Please pick up the text on the embolization system after its last sentence and carry it on.

Text shown
%%

Fig. 1 shows schematically and exemplarily an embodiment of an embolization system 1 for performing an embolization procedure, here, a radioembolization procedure, during which an insertion element 11 is to be inserted into a living being 8, which, in this example, is a person, in order to release an embolization agent for treating a target region 9 within the person 8, here, a tumor in the liver 30 of the person 8. In this embodiment, the insertion element 11 is a catheter that is to be inserted into the person 8 lying on a support means 10, such as a table or the like, through a blood vessel tree of the person 8. A user, like a physician, can navigate the catheter 11 within the person 8 by using a handling unit 16. The handling unit 16 may allow the user to directly manipulate the catheter 11 or to manipulate the catheter 11 via a joystick, a graphical user interface or another means.

To provide some background, Fig. 2 shows schematically and exemplarily the blood supply of the liver 30 of the person 8. As can be seen, the liver 30 receives oxygen-rich blood through the hepatic artery 31 and nutrient-rich blood through the hepatic portal vein 32, which is supplied from the capillaries 33 of the digestive tract. In the liver 30, the supplied blood from the hepatic artery 31 and the hepatic portal vein 32 passes through the capillaries 34 of the liver 30, from where it leaves the liver 30 through the hepatic vein 35 to return to the inferior vena cava 36. It is known that the liver 30 receives 30% of its blood supply from the hepatic artery 31 and that the remaining 70% of the liver's blood supply are derived from the hepatic portal vein 32, whereas tumors in the liver 30 receive their blood supply predominantly from the hepatic artery 31 , the blood of which is more oxygen-rich. In radioembolization of tumors in the liver 30, this difference in the blood supply between the normal liver tissue and tumorous tissue is used to target the embolization agent; by releasing the embolization agent in the hepatic artery 31 , the embolization agent will be mainly distributed in the smaller blood vessels around the tumor.

With returning reference to Fig. 1, the embolization system 1 comprises a support apparatus 2 for supporting the user in performing the embolization procedure. The support apparatus 2 comprises a position tracking unit 17 for tracking the position of the catheter 11 within the person 8. In this embodiment, the position tracking unit 17 is adapted to track the position of the catheter 11 by using optical shape sensing. Thus, the catheter 11 comprises one or more optical fibers (not shown in the figures) that are adapted to allow the position tracking unit 17 to determine the position of the catheter 11 within the person 8 by using optical shape sensing. The optical shape sensing may be performed in accordance with the description in US 7,772,541 B2, or in accordance with another known optical shape sensing technique.

%%

Saved data entries:
%%

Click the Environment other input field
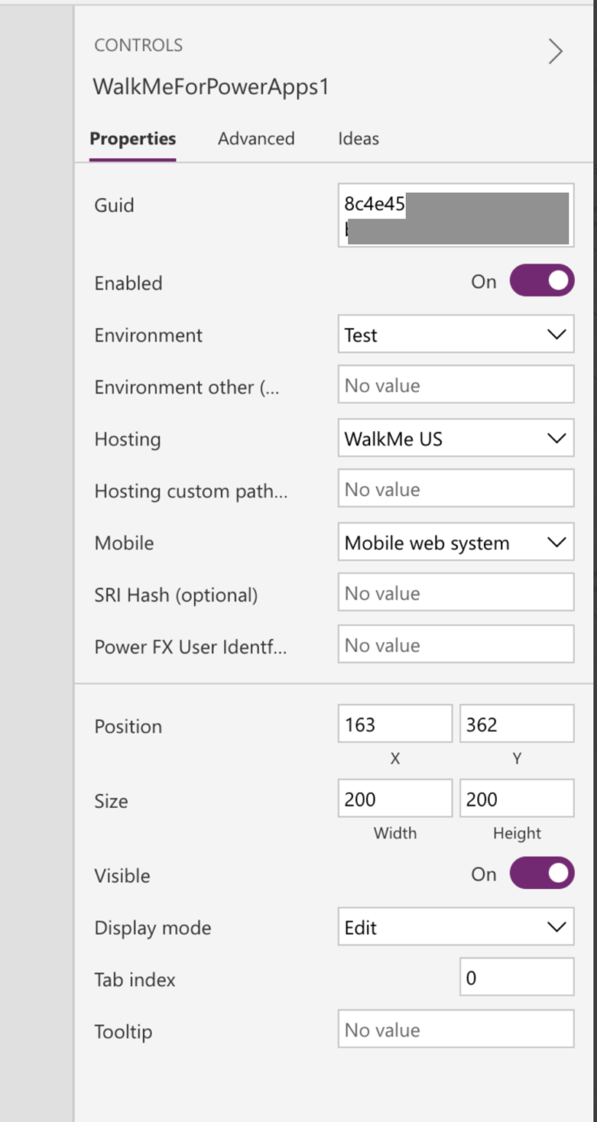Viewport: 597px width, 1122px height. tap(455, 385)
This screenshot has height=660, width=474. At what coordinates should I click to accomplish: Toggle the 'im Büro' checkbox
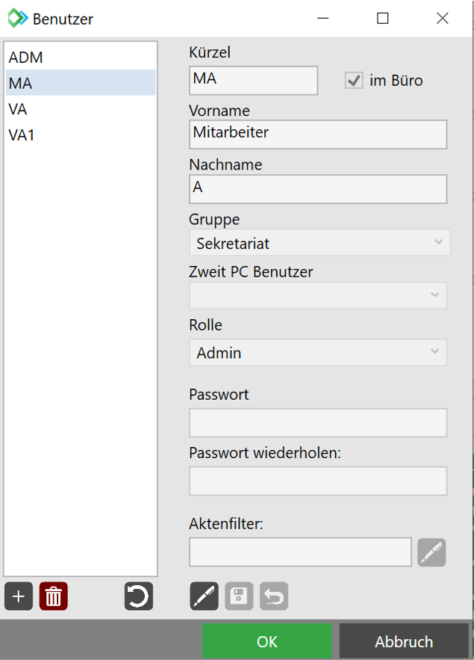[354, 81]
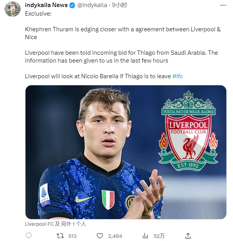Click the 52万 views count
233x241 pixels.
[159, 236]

%%

Answer below
The support apparatus 2 further comprises a pressure determining unit 18 for determining the local blood pressure at the catheter 11 within the person 8. In this

embodiment, the pressure determining unit 18 is adapted to determine the local blood pressure at the catheter 11 by using optical pressure sensing. Thus, the one or more optical fibers comprised by the catheter 11 are further adapted to allow the pressure determining unit 17 to determine the local blood pressure at the catheter 11 within the person 8 by using optical pressure sensing. The optical pressure sensing may be performed in accordance with the description in Pinet E., Pham A., and Rioux S., "Miniature fiber optic pressure sensor for medical applications: An opportunity for intra-aortic balloon pumping (IABP) therapy", in Proceedings of 17^th International Conference on Optical Fibre Sensors, Bruges, Belgium, 2005, or in accordance with another known optical pressure sensing technique.

In this embodiment, the catheter 11 has a tip and an elongated body to be inserted into the person 8, wherein the catheter 11 is adapted to release the embolization agent from its tip. The position tracking unit 17 is adapted to track at least the position of the tip of the catheter 11 within the person 8 and the pressure determining unit 18 is adapted to determine the local blood pressure at the tip of the catheter 11 within the person 8.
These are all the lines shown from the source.